Explanation of Responses:
( 1)  Includes 28,465 shares of Restricted Stock received by the reporting person under the Patriot Coal Corporation 2007 Long-Term Incentive Plan (the "LTIP") with the following grant and vesting dates: 11/1/07 - 2,883 shares currently outstanding (4,268 shares vested on 11/1/10, of which 1,385 shares were sold to satisfy tax obligations). 3/12/08 - 1,406 shares currently outstanding (1,092 shares vested on 3/12/09 and 1,092 shares vested on 3/12/10, of which a total of 778 shares were sold to satisfy tax obligations). 1/30/09 - 13,014 shares currently outstanding, all of which will vest on 1/2/12. 1/4/10 - 5,581 shares currently outstanding (2,120 shares vested on 1/4/11, of which 777 shares were sold to satisfy tax obligations, 2,119 shares will vest on 1/4/12, and 2,119 shares will vest on 1/4/13). 1/3/11 - 5,581 shares currently outstanding (1,861 shares will vest on 1/3/12, 1,860 shares will vest on 1/3/13 and 1,860 shares will vest on 1/3/14).
( 2)  Also includes 3,997 shares acquired under the Patriot Coal Corporation Employee Stock Purchase Plan, 2,519 shares of which are no longer restricted.
( 3)  On November 1, 2007 the reporting person received an award of restricted stock units (the "RSUs") under the LTIP. 4,268 RSUs will vest over time, and will be 50% vested on the fifth anniversary of the grant date, 75% vested on the sixth anniversary and 100% vested on the seventh anniversary, or earlier if the reporting person terminates employment with the Company because of death or disability, or if a change in control occurs; and 6,402 RSUs will vest based upon the Company's financial performance, and will vest according to a formula described in the award agreement, the results of which are calculated as of December 31 following the fifth, sixth and seventh anniversaries of the grant date.

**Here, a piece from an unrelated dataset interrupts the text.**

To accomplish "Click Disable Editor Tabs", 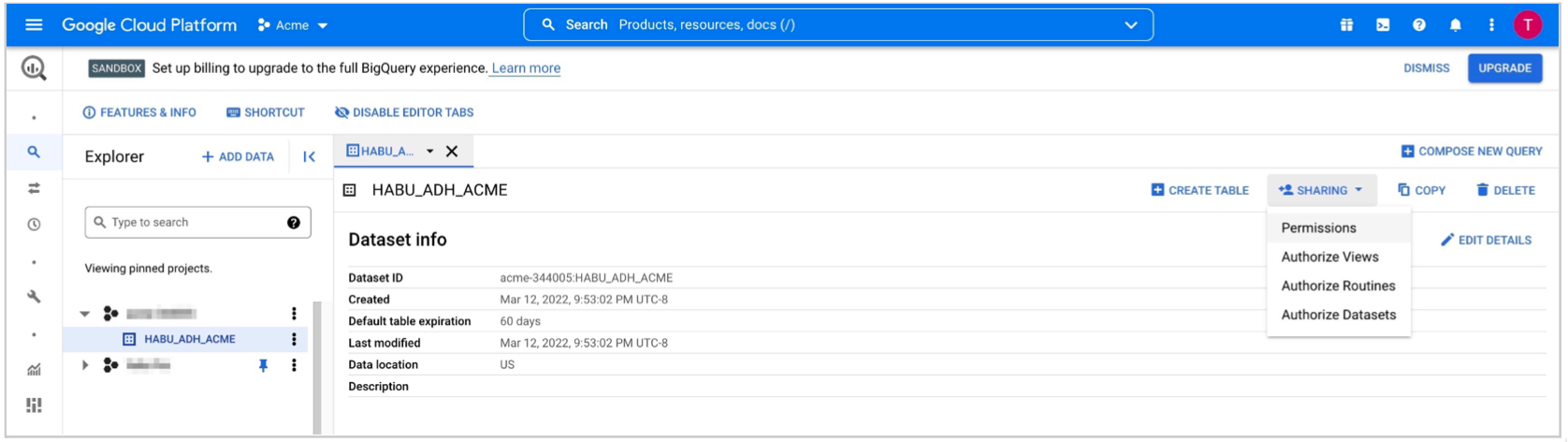I will point(404,112).
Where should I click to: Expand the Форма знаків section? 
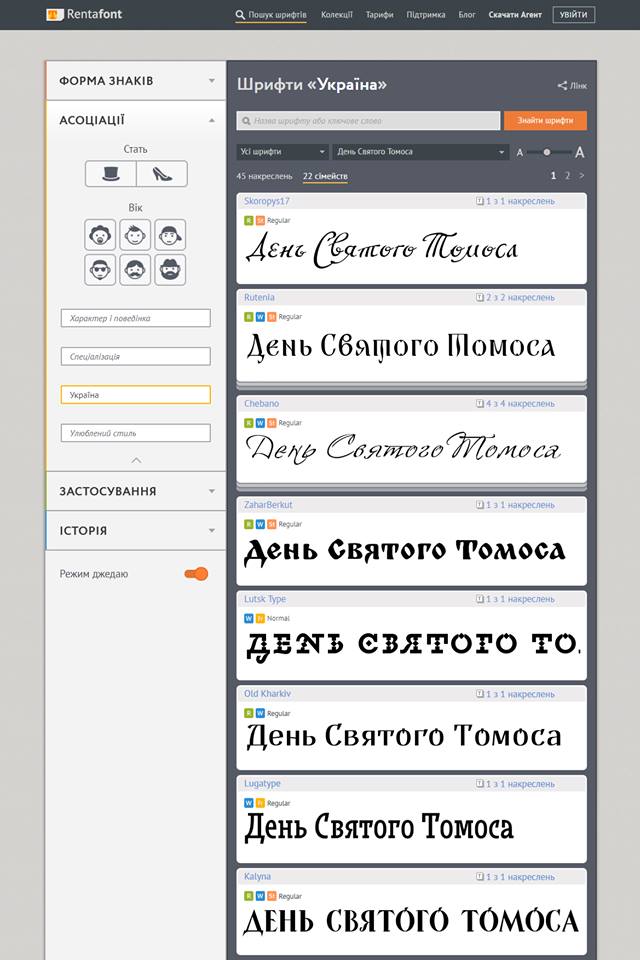pos(135,80)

All unvested RSUs will be forfeited if the reporting person terminates employment with the Company for any reason other than death or disability (except for performance-based RSUs, which will be forfeited in the event of any termination of employment).
( 4)  On November 1, 2007 the reporting person received an award of non-qualified stock options under the LTIP. The stock options will be 50% exercisable on the fifth anniversary date of the grant, 75% exercisable on the sixth anniversary and 100% exercisable on the seventh anniversary, or earlier if the reporting person terminates employment with Patriot because of death or disability, or if a change in control occurs. Any part of the stock options that are not exercisable will be terminated if a grantee terminates employment with Patriot for any reason other than death or disability prior to the time such stock options have become vested and exercisable. No stock options can be exercised more than ten years after the date of grant, but the ability to exercise the stock options may terminate sooner upon the occurrence of certain events.

Reporting Owners
Reporting Owner Name / Address
Relationships
Director 10% Owner Officer Other
Knibb Christopher K
C/O PATRIOT COAL CORPORATION
12312 OLIVE BOULEVARD, SUITE 400
ST. LOUIS, MO 63141


VP-Controller & CAO

Signatures
/s/ Jeffrey R. Tucker, Attorney-In-Fact for Christopher K. Knibb 10/27/2011
** Signature of Reporting Person Date


Reminder: Report on a separate line for each class of securities beneficially owned directly or indirectly.
* If the form is filed by more than one reporting person, see Instruction 5(b)(v).
** Intentional misstatements or omissions of facts constitute Federal Criminal Violations. See 18 U.S.C. 1001 and 15 U.S.C. 78ff(a).
Note: File three copies of this Form, one of which must be manually signed. If space is insufficient, see Instruction 6 for procedure.
Persons who respond to the collection of information contained in this form are not required to respond unless the form displays a currently valid OMB control number.